Texto fornecido
····················

Assinalado todos os anos a 6 de maio, o Dia Mundial da Asma é um momento crucial para trazer à tona uma realidade que afecta silenciosamente mais de 750 mil portugueses. Por detrás dos números, estão histórias de vidas condicionadas por uma doença que, sendo crónica e inflamatória, compromete profundamente o bem-estar e a rotina de milhares de famílias de norte a sul do país. Em locais como Braga, Beja, Portimão ou a própria capital, os serviços de saúde sentem o impacto diário de uma patologia que ainda está longe de estar sob controlo.
Segundo a Sociedade Portuguesa de Pneumologia (SPP), cerca de 68% dos doentes diagnosticados com asma em Portugal vivem com a doença mal controlada. Isto significa que mais de meio milhão de pessoas vivem com sintomas frequentes como falta de ar, chiadeira no peito, tosse seca e sensação de aperto torácico. Situações essas que não só limitam fisicamente, como têm consequências emocionais, sociais e até laborais.
Maria do Rosário, de 43 anos, moradora em Viseu e mãe de duas crianças, relata que passou anos a viver "a pensar que era só cansaço ou stress". Só depois de uma crise grave numa noite de inverno, foi diagnosticada com asma persistente. "Acordei a meio da noite a sufocar. O meu marido levou-me ao hospital e foi aí que me explicaram tudo. Desde então, a minha vida mudou por completo."
O diagnóstico precoce é vital, mas a verdade é que muitos portugueses continuam a desconhecer os sinais da doença. De acordo com o Instituto Nacional de Saúde Doutor Ricardo Jorge (INSA), estima-se que uma fatia significativa da população asmática só recebe diagnóstico depois dos 30 anos, quando os sintomas já se agravaram.

····················

Registos fornecidos
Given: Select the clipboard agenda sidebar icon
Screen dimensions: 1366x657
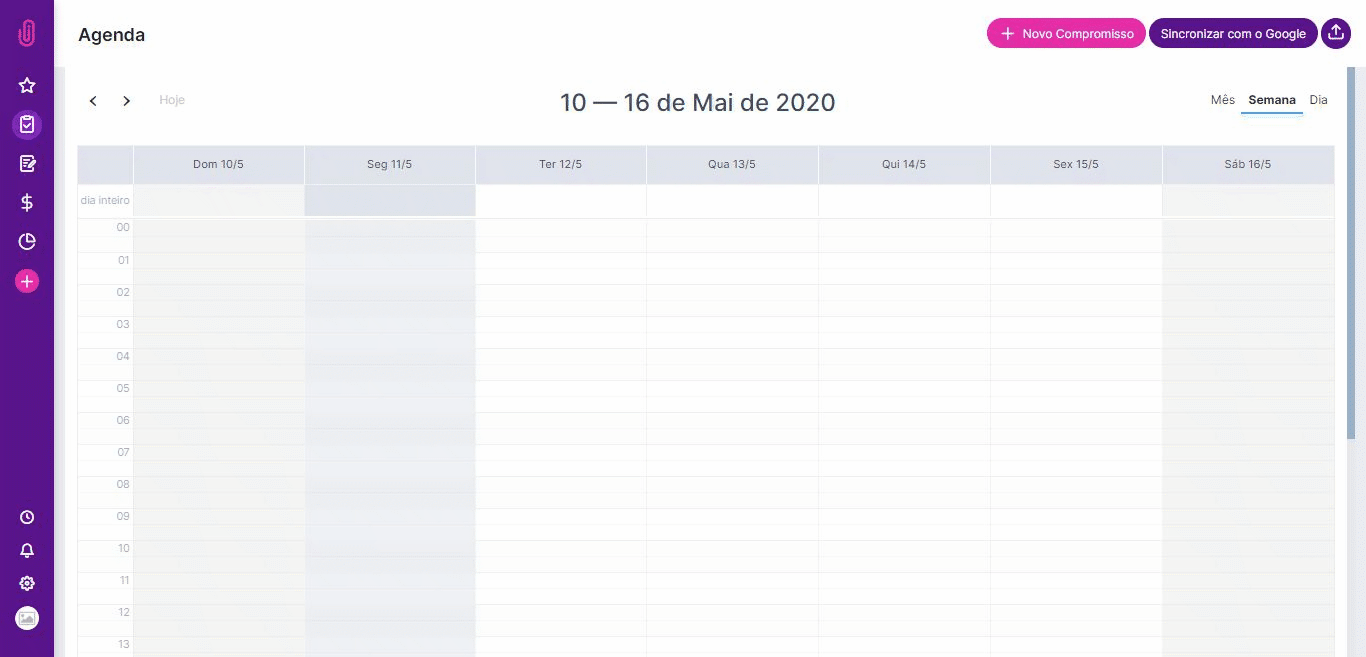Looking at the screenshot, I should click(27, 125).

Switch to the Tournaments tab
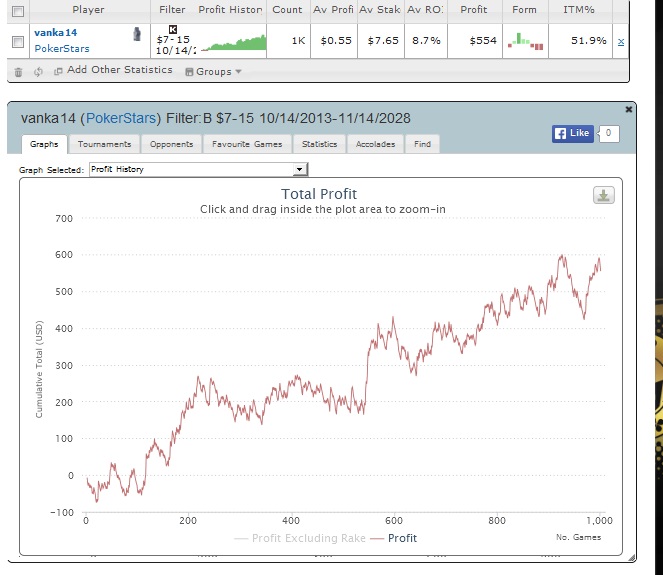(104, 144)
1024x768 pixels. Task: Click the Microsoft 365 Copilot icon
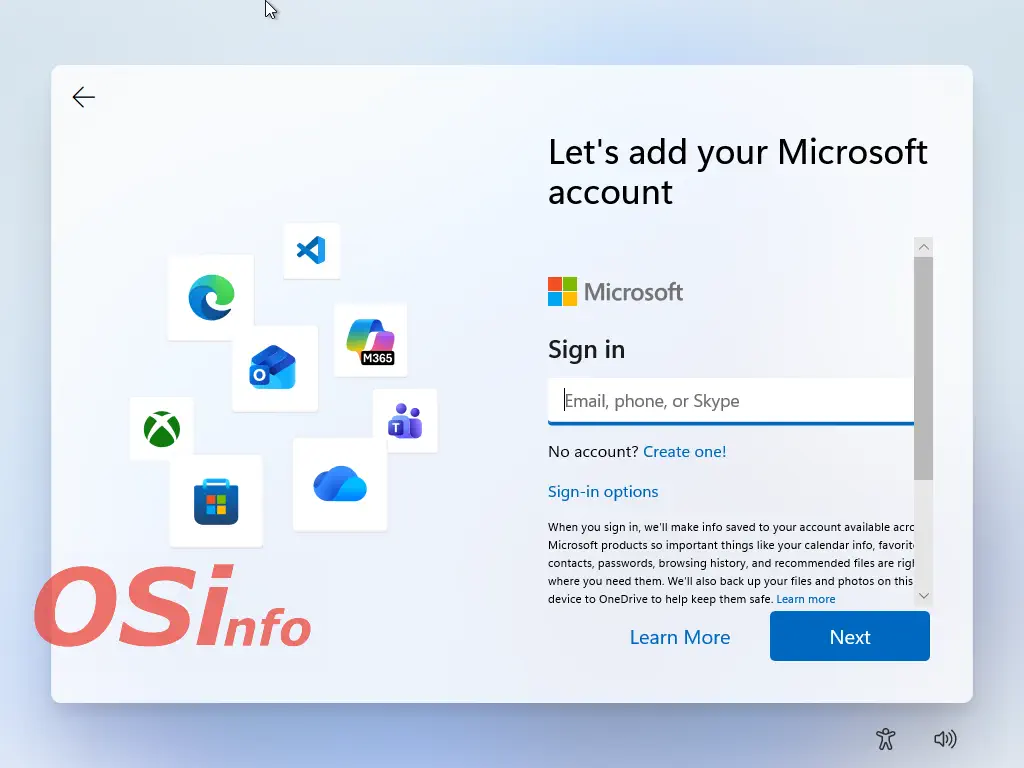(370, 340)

····················

Tarefa A
Diga se cada afirmação abaixo está de acordo com o texto sobre a asma em Portugal. Responda sim ou não e cite, sem alterações, as palavras do texto que decidem cada caso.
(i) Segundo a Sociedade Portuguesa de Pneumologia, cerca de 68% dos doentes diagnosticados com asma em Portugal têm a doença mal controlada.
(ii) O Dia Mundial da Asma é assinalado todos os anos a 6 de junho.
(iii) Maria do Rosário foi diagnosticada com asma persistente depois de uma crise grave numa noite de verão.
Tarefa B
Retome o texto sobre a asma em Portugal a partir do ponto em que termina.

Resultado A
(i) Sim: "cerca de 68% dos doentes diagnosticados com asma em Portugal vivem com a doença mal controlada".
(ii) Não: "Assinalado todos os anos a 6 de maio".
(iii) Não: "Só depois de uma crise grave numa noite de inverno, foi diagnosticada com asma persistente".

Resultado B
A espirometria, um exame simples e não invasivo, é uma das principais ferramentas de diagnóstico. Contudo, a sua utilização ainda não é rotina em muitas unidades de cuidados primários. A SPP defende, aliás, a inclusão sistemática deste exame nos rastreios anuais realizados em centros de saúde, sobretudo nas populações de risco.
A adesão irregular ao tratamento continua a ser um dos maiores entraves ao controlo da asma. Muitos pacientes, segundo a Associação Nacional dos Doentes Respiratórios (ANDAR), utilizam os inaladores apenas durante as crises agudas, descurando completamente a medicação de manutenção.
O problema agrava-se com a má utilização dos dispositivos inalatórios. Segundo um estudo recente conduzido pelo Centro Hospitalar Universitário de Lisboa Norte, mais de 40% dos doentes asmáticos cometem erros críticos na administração da sua medicação, reduzindo a eficácia do tratamento.
É por isso que campanhas como o "Autocarro da Asma", promovido pela SPP e com apoio das ARS (Administrações Regionais de Saúde), percorrem o país para sensibilizar comunidades inteiras. Em 2024, o projecto passou por cidades como Coimbra, Évora e Funchal, oferecendo rastreios gratuitos, sessões informativas e formação prática sobre o uso correto dos inaladores.
Nos casos mais graves, a medicina tem vindo a oferecer novas soluções. As terapêuticas biológicas, como os anticorpos monoclonais administrados em ambiente hospitalar, têm-se revelado eficazes no controlo da asma grave. O Hospital de Santa Maria, em Lisboa, é uma das unidades de referência neste tipo de abordagem, acompanhando actualmente mais de 500 doentes em programas personalizados.
Mas o controlo da asma não passa apenas pela medicação. Os especialistas são unânimes ao afirmar que a cessação tabágica, a prática de actividade física adaptada, a melhoria das condições habitacionais e a vacinação contra a gripe e pneumonia são componentes essenciais.
O Dia Mundial da Asma não é apenas uma efeméride médica. É um lembrete público de que viver com asma não tem de ser sinónimo de limitação. Com diagnóstico atempado, seguimento regular e informação acessível, é possível garantir que milhares de portugueses tenham uma vida activa, segura e livre de crises.
Como afirmou recentemente o Dr. Filipe Froes, pneumologista e coordenador da Comissão de Infecciologia Respiratória da SPP, "a asma não é apenas uma doença, é um desafio nacional de saúde pública que exige compromisso, investimento e educação".